I asked Collins and Fish a few of the same questions, and some they answered alike. When asked how they know what to do day-to-day as managers, they both answered, essentially: Go look. Get to know how water moves, how grass responds, how the animals look, and how weather impacts everything. Both Collins and Fish maintained long-term vegetation monitoring programs to make sure they had accurate information for their decision-making. Collins believes “fiction writers and bad movies and songs and all that kind of stuff” that romanticize agricultural life have done real harm to people’s understanding of where their food comes from. But I still find something romantic about this eminently practical, deeply observant experience of a place.

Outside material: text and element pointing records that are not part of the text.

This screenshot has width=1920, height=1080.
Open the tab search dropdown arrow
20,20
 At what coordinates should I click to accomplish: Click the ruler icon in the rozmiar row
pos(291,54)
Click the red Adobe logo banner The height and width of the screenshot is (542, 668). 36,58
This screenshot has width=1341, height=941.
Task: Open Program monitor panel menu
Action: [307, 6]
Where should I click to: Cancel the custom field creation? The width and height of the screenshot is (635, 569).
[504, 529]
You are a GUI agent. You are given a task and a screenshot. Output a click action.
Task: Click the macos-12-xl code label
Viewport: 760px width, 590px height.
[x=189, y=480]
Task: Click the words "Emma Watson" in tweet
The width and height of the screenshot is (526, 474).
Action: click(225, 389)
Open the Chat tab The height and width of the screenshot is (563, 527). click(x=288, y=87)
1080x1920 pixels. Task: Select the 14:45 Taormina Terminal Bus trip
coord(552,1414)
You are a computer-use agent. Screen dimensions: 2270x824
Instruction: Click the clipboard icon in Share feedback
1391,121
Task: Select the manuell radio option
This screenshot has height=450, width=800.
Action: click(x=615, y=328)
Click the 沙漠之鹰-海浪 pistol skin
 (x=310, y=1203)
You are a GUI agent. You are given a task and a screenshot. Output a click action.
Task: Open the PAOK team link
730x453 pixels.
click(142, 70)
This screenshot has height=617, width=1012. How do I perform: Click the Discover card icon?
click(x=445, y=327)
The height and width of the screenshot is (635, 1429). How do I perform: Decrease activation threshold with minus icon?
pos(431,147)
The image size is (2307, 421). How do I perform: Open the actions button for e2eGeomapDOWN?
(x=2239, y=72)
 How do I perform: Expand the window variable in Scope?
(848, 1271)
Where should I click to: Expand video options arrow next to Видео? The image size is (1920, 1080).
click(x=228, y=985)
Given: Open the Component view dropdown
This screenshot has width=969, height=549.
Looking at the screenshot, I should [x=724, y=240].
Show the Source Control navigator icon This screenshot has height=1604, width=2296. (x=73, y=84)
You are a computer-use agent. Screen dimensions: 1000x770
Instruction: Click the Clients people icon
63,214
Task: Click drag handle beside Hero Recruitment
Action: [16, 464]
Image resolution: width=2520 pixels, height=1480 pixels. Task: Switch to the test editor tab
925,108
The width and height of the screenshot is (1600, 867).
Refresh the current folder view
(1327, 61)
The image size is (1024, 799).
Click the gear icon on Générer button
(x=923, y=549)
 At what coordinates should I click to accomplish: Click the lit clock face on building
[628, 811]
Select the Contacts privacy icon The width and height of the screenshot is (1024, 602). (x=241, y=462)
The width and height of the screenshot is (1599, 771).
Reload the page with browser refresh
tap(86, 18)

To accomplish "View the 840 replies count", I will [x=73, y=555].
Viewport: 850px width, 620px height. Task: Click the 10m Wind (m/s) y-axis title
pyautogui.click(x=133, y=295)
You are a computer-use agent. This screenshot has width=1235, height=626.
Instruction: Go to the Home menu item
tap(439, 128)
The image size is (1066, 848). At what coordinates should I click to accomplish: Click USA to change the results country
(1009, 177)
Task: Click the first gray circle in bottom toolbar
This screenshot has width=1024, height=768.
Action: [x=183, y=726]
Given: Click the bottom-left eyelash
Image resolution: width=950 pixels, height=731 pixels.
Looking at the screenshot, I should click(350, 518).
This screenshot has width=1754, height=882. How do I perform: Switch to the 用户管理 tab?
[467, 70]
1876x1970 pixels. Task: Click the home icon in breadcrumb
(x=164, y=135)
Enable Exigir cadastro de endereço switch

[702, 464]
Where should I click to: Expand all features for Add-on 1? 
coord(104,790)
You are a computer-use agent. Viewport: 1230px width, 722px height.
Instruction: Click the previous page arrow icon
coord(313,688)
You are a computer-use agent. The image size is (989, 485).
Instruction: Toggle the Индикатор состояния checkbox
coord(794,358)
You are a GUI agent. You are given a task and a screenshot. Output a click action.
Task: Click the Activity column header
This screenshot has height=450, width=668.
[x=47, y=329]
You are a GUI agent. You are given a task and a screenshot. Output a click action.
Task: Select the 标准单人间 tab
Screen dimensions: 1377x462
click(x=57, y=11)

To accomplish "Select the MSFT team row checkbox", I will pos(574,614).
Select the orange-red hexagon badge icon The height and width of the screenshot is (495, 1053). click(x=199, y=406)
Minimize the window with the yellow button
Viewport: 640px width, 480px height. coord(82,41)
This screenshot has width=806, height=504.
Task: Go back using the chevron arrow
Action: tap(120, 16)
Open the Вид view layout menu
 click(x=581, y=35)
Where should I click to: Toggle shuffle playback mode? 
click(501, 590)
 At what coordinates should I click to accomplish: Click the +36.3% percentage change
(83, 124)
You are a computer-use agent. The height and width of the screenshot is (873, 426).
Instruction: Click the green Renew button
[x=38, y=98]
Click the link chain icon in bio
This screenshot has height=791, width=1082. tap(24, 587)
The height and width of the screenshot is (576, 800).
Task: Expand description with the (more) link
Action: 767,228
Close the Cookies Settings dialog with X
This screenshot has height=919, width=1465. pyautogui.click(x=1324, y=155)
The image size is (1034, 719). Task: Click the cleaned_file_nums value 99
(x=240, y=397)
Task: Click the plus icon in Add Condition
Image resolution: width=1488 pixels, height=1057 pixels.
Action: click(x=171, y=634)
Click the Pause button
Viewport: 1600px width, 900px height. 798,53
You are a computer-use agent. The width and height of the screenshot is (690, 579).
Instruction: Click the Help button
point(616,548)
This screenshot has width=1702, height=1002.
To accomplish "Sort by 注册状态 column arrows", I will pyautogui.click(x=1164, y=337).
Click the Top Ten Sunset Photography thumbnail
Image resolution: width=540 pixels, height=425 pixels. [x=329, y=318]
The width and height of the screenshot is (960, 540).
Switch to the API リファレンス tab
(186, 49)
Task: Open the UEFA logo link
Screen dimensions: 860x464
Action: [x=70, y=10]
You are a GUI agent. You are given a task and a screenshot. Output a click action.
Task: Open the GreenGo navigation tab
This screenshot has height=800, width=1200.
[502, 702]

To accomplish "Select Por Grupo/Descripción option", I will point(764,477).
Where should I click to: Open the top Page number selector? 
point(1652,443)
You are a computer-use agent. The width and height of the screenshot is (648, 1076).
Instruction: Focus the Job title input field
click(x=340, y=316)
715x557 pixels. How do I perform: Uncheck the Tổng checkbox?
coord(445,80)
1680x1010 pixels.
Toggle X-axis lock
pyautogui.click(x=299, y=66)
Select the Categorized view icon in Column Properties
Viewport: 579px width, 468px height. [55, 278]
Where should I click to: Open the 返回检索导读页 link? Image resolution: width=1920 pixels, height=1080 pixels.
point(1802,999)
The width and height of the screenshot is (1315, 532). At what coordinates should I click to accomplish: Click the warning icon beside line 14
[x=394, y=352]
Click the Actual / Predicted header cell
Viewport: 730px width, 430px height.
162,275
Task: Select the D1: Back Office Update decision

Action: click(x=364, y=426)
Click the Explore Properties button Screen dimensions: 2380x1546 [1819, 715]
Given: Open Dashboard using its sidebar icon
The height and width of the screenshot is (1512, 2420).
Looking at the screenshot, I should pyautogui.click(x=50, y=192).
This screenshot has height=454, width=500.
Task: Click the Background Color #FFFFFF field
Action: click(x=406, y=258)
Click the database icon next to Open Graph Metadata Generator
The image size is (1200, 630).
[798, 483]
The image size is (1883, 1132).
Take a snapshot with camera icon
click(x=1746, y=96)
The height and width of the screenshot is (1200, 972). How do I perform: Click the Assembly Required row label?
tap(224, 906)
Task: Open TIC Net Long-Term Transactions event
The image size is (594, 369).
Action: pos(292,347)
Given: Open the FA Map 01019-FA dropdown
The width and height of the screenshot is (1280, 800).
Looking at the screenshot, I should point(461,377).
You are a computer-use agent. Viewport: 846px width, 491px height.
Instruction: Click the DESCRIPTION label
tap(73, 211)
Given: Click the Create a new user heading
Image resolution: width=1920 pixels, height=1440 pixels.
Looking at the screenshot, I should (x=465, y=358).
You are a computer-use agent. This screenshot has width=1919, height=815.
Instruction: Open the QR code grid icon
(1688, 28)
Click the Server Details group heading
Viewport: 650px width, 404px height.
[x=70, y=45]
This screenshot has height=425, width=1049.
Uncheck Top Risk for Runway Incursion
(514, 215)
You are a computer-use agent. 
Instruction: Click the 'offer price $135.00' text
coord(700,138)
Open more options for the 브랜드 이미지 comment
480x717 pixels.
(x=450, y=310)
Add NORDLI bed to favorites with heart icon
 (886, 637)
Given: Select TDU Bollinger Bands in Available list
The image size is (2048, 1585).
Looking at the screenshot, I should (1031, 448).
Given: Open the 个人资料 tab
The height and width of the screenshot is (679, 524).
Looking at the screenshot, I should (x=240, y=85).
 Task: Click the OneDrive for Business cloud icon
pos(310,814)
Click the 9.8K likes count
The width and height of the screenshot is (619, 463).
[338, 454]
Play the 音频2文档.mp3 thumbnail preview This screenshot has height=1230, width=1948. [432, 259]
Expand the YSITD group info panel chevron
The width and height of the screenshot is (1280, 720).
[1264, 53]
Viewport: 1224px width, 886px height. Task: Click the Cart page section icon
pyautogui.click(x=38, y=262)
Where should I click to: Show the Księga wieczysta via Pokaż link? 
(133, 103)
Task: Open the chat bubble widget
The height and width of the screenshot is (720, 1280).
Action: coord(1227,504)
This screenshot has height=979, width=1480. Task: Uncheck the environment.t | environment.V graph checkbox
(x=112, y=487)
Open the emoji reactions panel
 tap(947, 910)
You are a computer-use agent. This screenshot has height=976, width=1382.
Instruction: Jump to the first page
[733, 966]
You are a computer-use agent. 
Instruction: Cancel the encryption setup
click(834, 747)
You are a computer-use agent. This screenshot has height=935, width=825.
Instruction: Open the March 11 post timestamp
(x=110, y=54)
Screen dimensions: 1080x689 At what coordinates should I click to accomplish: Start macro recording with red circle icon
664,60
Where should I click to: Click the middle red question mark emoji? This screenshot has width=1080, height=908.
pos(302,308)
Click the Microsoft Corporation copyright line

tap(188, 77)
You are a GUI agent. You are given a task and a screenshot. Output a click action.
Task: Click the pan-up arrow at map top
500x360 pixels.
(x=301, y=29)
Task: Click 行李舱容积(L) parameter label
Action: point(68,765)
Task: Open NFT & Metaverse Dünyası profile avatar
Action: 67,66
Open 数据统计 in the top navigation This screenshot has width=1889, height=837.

I asked both men what it means for land to be healthy. I am interested in this question both practically and idealistically—the principles that guide decisions, and the practices that create them. I am interested in the 30,000-foot view and the view at the end of a microscope.

Fish said his overarching priority is always to leave the land better than he found it. But he also offered specifics, his picture of ideal rangeland: “I think that healthy land is land that has seen minimal erosion, that has good ground cover and a diversity of plant species on it. And that supports multiple uses: wildlife habitat, livestock grazing, recreation, hunting or camping.”

Collins took longer to answer. He rubbed the back of his neck thoughtfully. “You’re talking about health, and it’s a hard term to get my hands around because it’s so broad and ambiguous.”

“Intentionally so,” I said.

He nodded. “But it does convey the sense that like human health, you have to have all your systems working. At my age they’re beginning to break down a little bit, so I understand. Things fall apart. It has that same sense. But how you evaluate it and describe it is difficult.

“I guess in a nutshell, if you want to summarize my view of land health: It’s got to work for the rancher, got to be able to make a profit. It’s got to work for the health and integrity of the watershed, and that means the plants, the water cycle, and the other animals that are using it, including obviously endangered species. And you’ve got to work very hard to do it. It’s not an easy thing to do.”

“Multiple uses” has a dubious history in the U.S., and there is no hard-and-fast line between use and exploitation. But listening to Collins and Fish, I was imagining an ag industry with these priorities. Imagine for a moment that the economy exists to serve quality of life, and not the other way around.